Ciclistas
Tadej Pogačar merecía el Laureus de Carlos Alcaraz
La excelencia de Tadej Pogačar es bagaje suficiente para el premio Laureus
No me escondo: la noticia de Carlos Alcaraz alzándose con el premio Laureus me ha dejado un poso de decepción que no logro sacudirme.
Como veis en este mal anillado cuaderno las banderas nunca han servido para inclinar la balanza.
Al que le guste el tenis sabe que ver a Alcaraz es una brutalidad, un espectáculo de fe y remontadas imposibles como la de Roland Garros, pero aquí venimos a hablar de justicia deportiva.
Si este premio pretende distinguir al deportista que rige los destinos de su disciplina con una autoridad insultante, el nombre era Tadej Pogačar. No hay más.
Incluso si miramos hacia este saltador sueco, Mondo Duplantis, saltador desde pequeñito (ved su documental), la comparación con el esloveno palidece.
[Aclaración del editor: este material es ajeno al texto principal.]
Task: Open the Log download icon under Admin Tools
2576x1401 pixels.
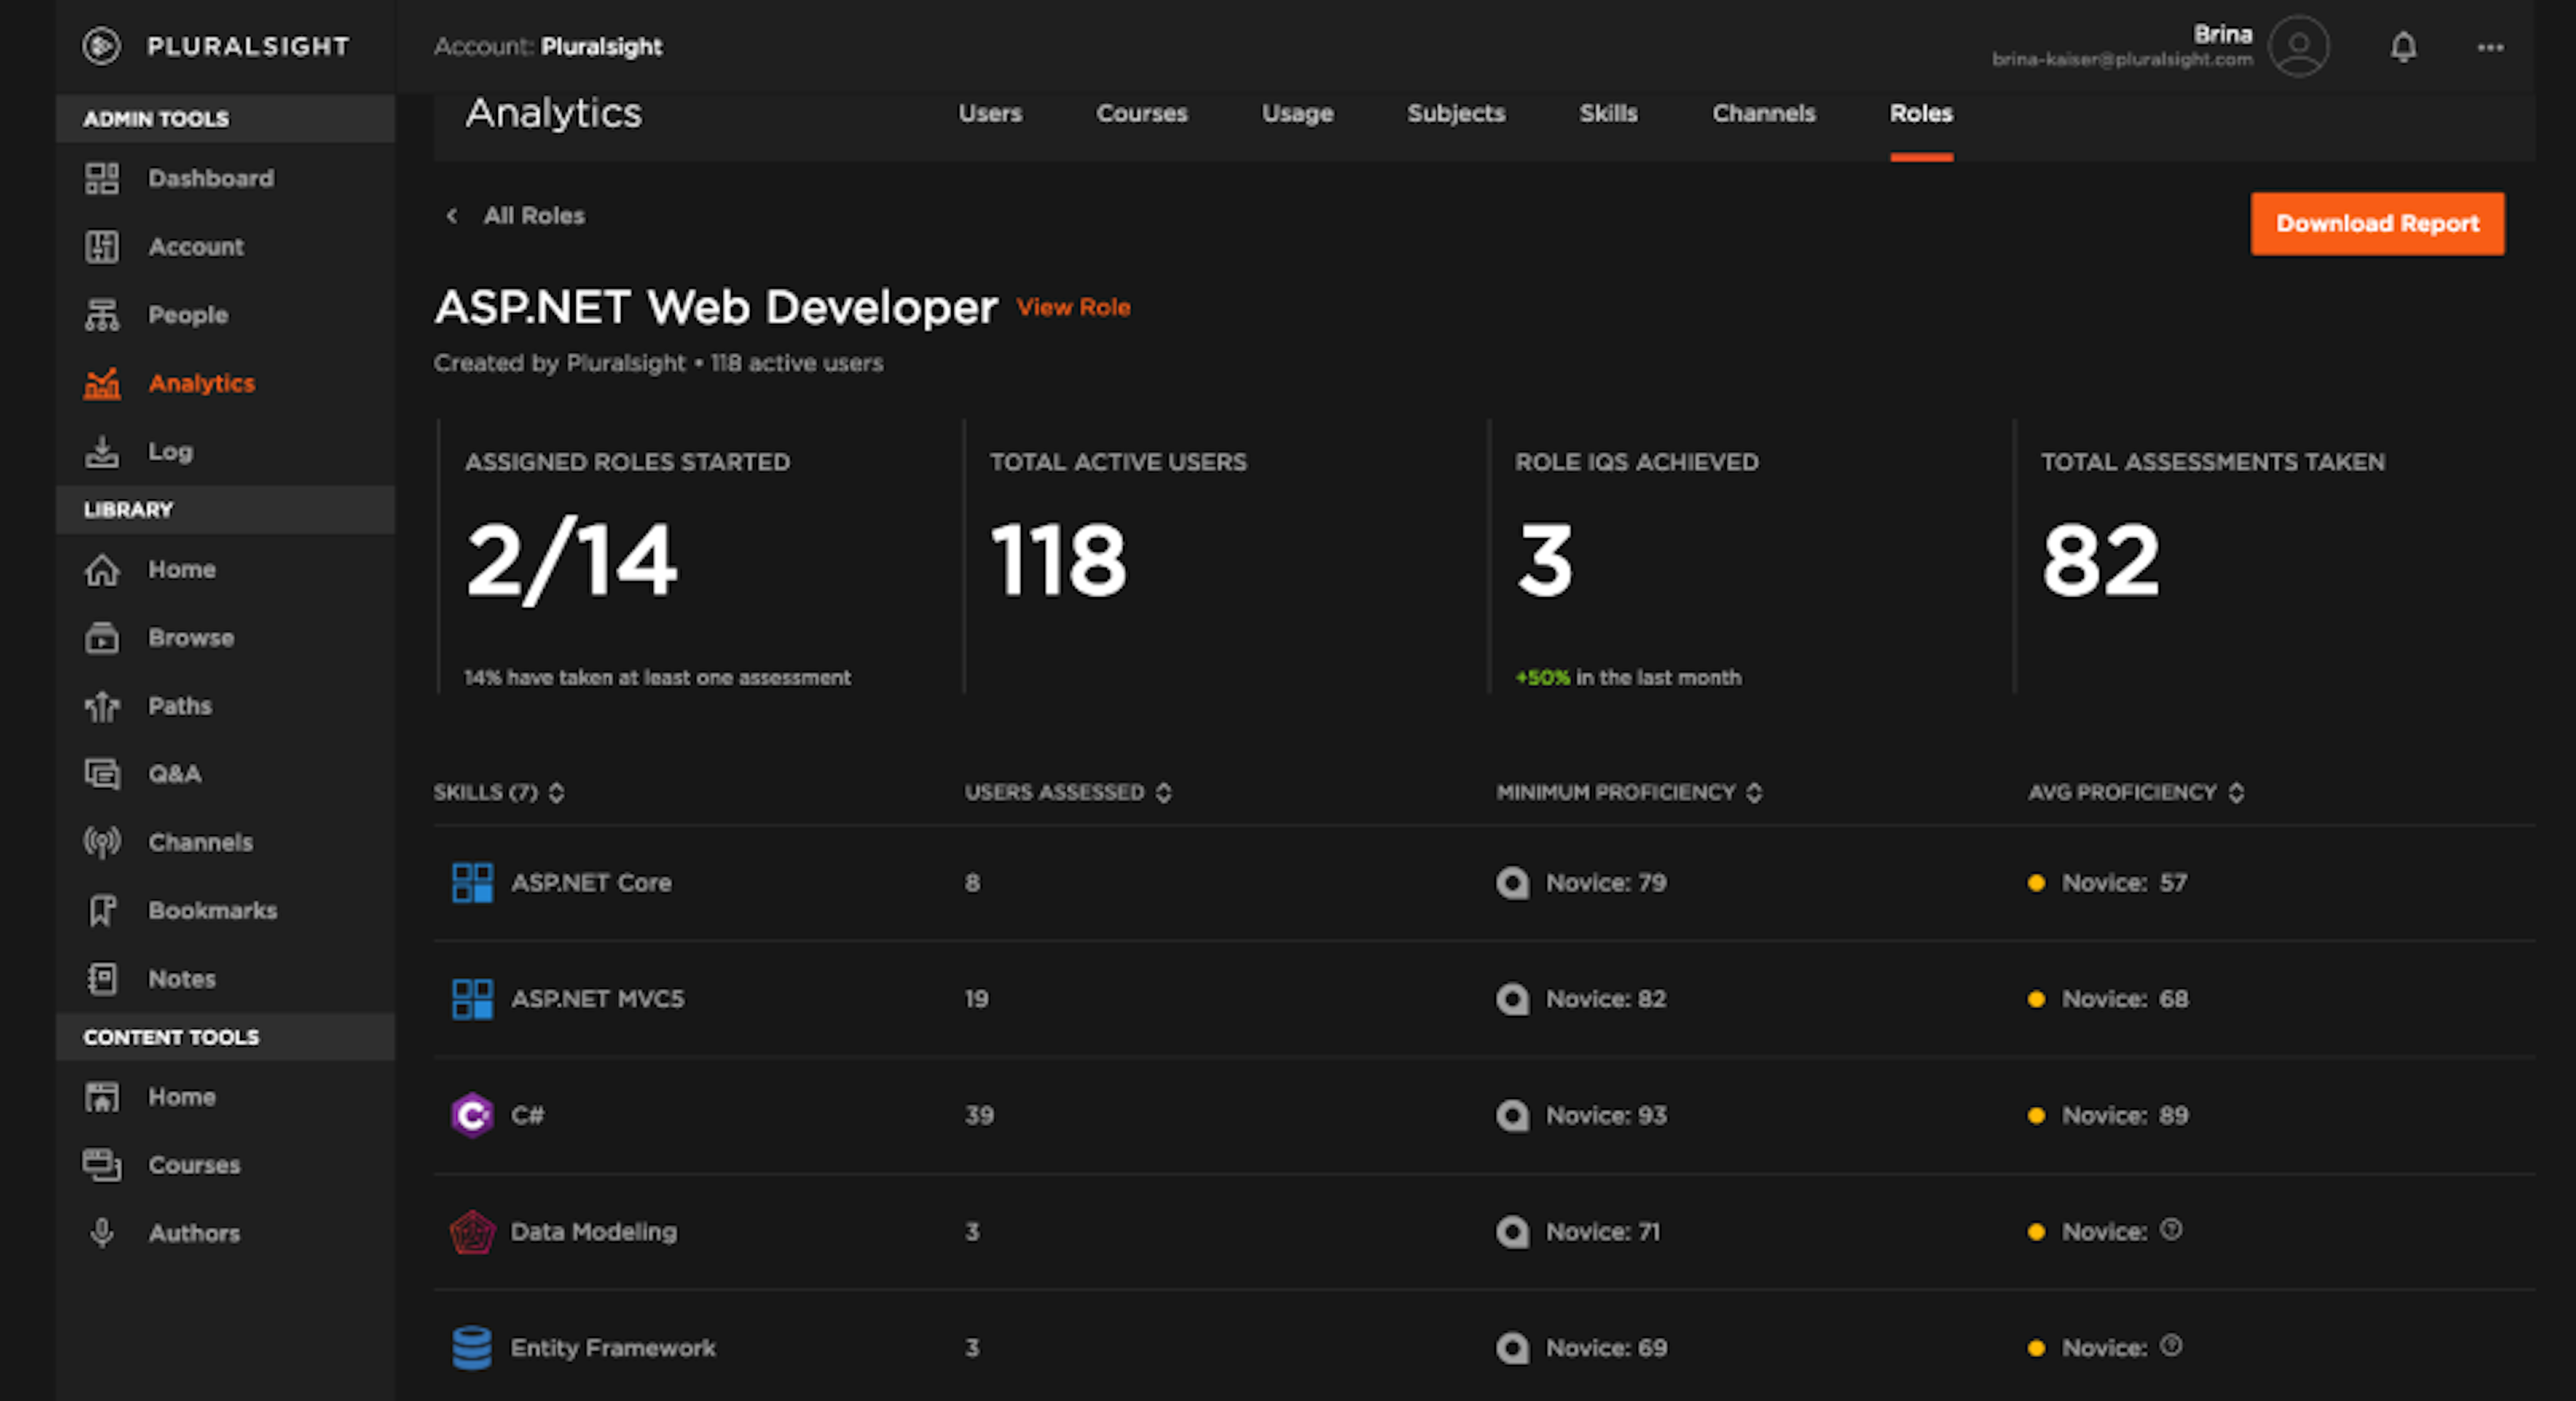Action: coord(101,451)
Estamos hablando de un ciclista que ha dinamitado un deporte con más de un siglo de historia, una disciplina donde creíamos en estadísticas legendarias e intocables.
Pogačar no solo está ganando; está reescribiendo el manual de estilo de un deporte que durante décadas se perdió en la especialización gris y el conservadurismo.
Lo que Tadej está logrando en este 2024, 2025 y lo que llevamos de 2026, batiendo registros que nos obligan a desempolvar los libros de Eddy Merckx, Jacques Anquetil o Bernard Hinault, es sencillamente irrepetible.
Ha roto el paradigma.
Ha decidido que se puede ganar una gran vuelta y, a la semana siguiente, estar disputando un monumento con la misma eficiencia.
No entiende de márgenes de mejora porque, cuando creemos que ha tocado techo, vuelve a elevar el listón, demostrando que su excelencia no tiene fin.
Sé que habrá quien diga que esto es regalarle el oído al esloveno o a la estructura del UAE, pero los datos objetivos son tozudos y las sensaciones, todavía más.
Los números están ahí para el que quiera consultarlos, pero lo que Pogačar transmite es la sensación de que lo que está por venir siempre superará lo que ya hemos visto.
El Laureus debería premiar esa capacidad de ser el mejor entre todos los mejores, de elevar un deporte individual a una dimensión artística y competitiva que no tiene parangón en la actualidad.
Por trayectoria, por impacto y por puro peso histórico, el esloveno merecía ese reconocimiento que, una vez más, le ha pasado de largo.